In the case of VaR, the lowest losses were found when we forecasted with the eGARCH-Vol models at the selected horizons. Therefore, including transaction volume information helps reduce losses in the portfolio. Nevertheless, we must be cautious with these two metrics since we are using data within the sample, and comparisons between models are only helpful to evaluate which reproduces the best-desired characteristics.

We have analysed the error residuals according to the DM statistics for the selected horizons. In general, GARCH family models are not found to be significantly more accurate than deep learning models. Even among the latter, we have no evidence to lean towards one or the other; that is, they are statistically equivalent in accuracy. In sum, the DM test favours the predictions obtained by the LSTM models for most of the prediction horizons.

One of the applications of this work is in the context of the allocation of assets in a portfolio of minimum variance or minimum investment risk. We illustrate the T+1 case, where we find a large proportion of capital assigned to BTC before the pandemic declaration. While from March, the portfolio becomes more diversified in the predictions of both DCC-eGARH and DCC-eGARCH-Vol.

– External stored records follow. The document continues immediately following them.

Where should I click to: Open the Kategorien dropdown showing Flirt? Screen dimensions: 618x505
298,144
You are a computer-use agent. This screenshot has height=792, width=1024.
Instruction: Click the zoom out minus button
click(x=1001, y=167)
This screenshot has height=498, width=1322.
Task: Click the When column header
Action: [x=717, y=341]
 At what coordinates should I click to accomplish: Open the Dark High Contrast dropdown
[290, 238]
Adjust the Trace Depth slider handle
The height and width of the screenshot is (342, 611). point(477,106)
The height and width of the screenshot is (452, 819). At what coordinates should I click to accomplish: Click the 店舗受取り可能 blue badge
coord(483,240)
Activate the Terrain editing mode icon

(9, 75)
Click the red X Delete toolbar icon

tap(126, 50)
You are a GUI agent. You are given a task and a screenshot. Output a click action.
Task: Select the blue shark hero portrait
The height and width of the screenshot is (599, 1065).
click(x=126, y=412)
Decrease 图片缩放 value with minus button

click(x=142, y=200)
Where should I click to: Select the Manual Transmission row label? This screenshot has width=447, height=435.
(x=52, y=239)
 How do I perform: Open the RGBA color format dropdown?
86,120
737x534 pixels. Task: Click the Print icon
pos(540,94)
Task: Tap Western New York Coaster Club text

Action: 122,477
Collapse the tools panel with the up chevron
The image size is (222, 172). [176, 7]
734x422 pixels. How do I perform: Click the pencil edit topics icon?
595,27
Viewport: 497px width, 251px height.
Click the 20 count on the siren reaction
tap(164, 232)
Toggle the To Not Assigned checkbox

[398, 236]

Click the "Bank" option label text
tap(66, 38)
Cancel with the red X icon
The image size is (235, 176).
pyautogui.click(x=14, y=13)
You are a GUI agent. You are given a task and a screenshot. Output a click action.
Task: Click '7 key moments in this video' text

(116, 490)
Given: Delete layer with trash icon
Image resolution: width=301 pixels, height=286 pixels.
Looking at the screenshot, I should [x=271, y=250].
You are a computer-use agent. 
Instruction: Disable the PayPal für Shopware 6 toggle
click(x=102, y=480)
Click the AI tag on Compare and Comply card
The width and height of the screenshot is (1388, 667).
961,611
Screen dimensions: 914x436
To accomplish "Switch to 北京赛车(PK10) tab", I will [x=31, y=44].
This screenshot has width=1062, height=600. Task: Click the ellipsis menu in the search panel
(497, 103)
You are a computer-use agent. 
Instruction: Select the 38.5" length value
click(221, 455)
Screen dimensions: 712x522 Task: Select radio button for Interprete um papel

In short, there is a clear phase transition from a period highly dominated by BTC to a period where investors prefer diversifying their portfolios. The radical change from long to short positions in BTC is observed. So this type of forecast could serve as a thermometer in the face of financial turmoil in general. The allocation change of BTC is an unexpected finding and has exciting risk management implications that should be studied more carefully.

The evidence of our work leans towards a vanilla learning model as the preferred to model the volatility of high-frequency cryptocurrencies. The MLP outperforms the more stylised statistical models of the GARCH type. Even more surprising, LSTM and hybrid models do not show significant improvement over the vanilla neural network model. Further, including transaction volume showed improvements by reducing VaR. The unexpected result suggests that the increased parameters estimated by the more elaborated deep learning models destabilise the solutions and increase the prediction error. Then, using simple learning models in the volatility forecast of highly non-linear time series is suggested. On the one hand, MLP outperforms the most stylised models as the family GARCH. At the same time, MLP is not computationally as expensive as the LSTM models while keeping the same level of accuracy.

Future work can be extended in different aspects. Within finance, it would be interesting to analyse portfolio optimisation techniques by including additional constraints in a multistage manner and exploring risk metrics that consider more general distributions of returns. In the line of time series, the models of the GARCH family can be explored exhaustively using other specifications. In terms of machine learning, there is a wide field of work. Regarding the model selection, it would be desirable to perform tests with different architectures and hyperparameters, considering a more significant amount of information, both for the size of the input sequence and the dataset in general. It would be interesting to integrate data preprocessing, feature selection, and classification strategies as proposed in Pustokhina et al. (2021) to improve the methodology of our study. Even more, implementing hybrid models, including dynamic parameters of the GARCH models, is of great relevance to tackling real applications. Finally, we are interested in exploring more flexible models of deep learning to model the covariance matrix in the multivariate context.